▶ [ASSIGNMENT]: Which lines come from the start of the records through the line that holds "Click the user"? Write them out word for word.

Start of INFORMATION PROVIDED

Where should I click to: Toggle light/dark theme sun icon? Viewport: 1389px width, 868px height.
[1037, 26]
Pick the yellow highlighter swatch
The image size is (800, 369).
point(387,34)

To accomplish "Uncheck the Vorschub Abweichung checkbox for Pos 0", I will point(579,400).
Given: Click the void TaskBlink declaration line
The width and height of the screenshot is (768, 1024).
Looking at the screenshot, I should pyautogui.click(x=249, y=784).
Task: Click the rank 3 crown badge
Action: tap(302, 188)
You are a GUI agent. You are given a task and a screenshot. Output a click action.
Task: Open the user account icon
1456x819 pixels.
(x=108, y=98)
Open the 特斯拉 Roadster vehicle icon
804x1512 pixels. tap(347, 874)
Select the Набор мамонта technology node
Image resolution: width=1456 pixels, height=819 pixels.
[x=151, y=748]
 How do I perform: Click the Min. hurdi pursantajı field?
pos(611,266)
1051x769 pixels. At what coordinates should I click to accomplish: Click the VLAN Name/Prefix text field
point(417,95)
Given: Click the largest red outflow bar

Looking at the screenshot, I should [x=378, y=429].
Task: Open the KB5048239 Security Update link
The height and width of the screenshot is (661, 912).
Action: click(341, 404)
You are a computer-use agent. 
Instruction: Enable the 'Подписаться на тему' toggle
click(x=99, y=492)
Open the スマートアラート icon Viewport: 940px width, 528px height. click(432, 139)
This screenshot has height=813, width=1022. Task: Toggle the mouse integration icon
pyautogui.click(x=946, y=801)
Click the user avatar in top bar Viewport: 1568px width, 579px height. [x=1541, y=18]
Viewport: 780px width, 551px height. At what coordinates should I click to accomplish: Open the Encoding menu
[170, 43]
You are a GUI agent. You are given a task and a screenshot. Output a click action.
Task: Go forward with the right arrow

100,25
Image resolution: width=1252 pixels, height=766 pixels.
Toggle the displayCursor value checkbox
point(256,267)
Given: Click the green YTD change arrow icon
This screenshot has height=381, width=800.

End of INFORMATION PROVIDED

▶ [SOLUTION]:
Where should I click to: Toggle light/dark theme sun icon? Viewport: 1389px width, 868px height.
[1037, 26]
Pick the yellow highlighter swatch
The image size is (800, 369).
point(387,34)

To accomplish "Uncheck the Vorschub Abweichung checkbox for Pos 0", I will point(579,400).
Given: Click the void TaskBlink declaration line
The width and height of the screenshot is (768, 1024).
Looking at the screenshot, I should pyautogui.click(x=249, y=784).
Task: Click the rank 3 crown badge
Action: tap(302, 188)
You are a GUI agent. You are given a task and a screenshot. Output a click action.
Task: Open the user account icon
1456x819 pixels.
(x=108, y=98)
Open the 特斯拉 Roadster vehicle icon
804x1512 pixels. tap(347, 874)
Select the Набор мамонта technology node
Image resolution: width=1456 pixels, height=819 pixels.
[x=151, y=748]
 How do I perform: Click the Min. hurdi pursantajı field?
pos(611,266)
1051x769 pixels. At what coordinates should I click to accomplish: Click the VLAN Name/Prefix text field
point(417,95)
Given: Click the largest red outflow bar

Looking at the screenshot, I should [x=378, y=429].
Task: Open the KB5048239 Security Update link
The height and width of the screenshot is (661, 912).
Action: click(341, 404)
You are a computer-use agent. 
Instruction: Enable the 'Подписаться на тему' toggle
click(x=99, y=492)
Open the スマートアラート icon Viewport: 940px width, 528px height. click(432, 139)
This screenshot has height=813, width=1022. Task: Toggle the mouse integration icon
pyautogui.click(x=946, y=801)
Click the user avatar in top bar Viewport: 1568px width, 579px height. [x=1541, y=18]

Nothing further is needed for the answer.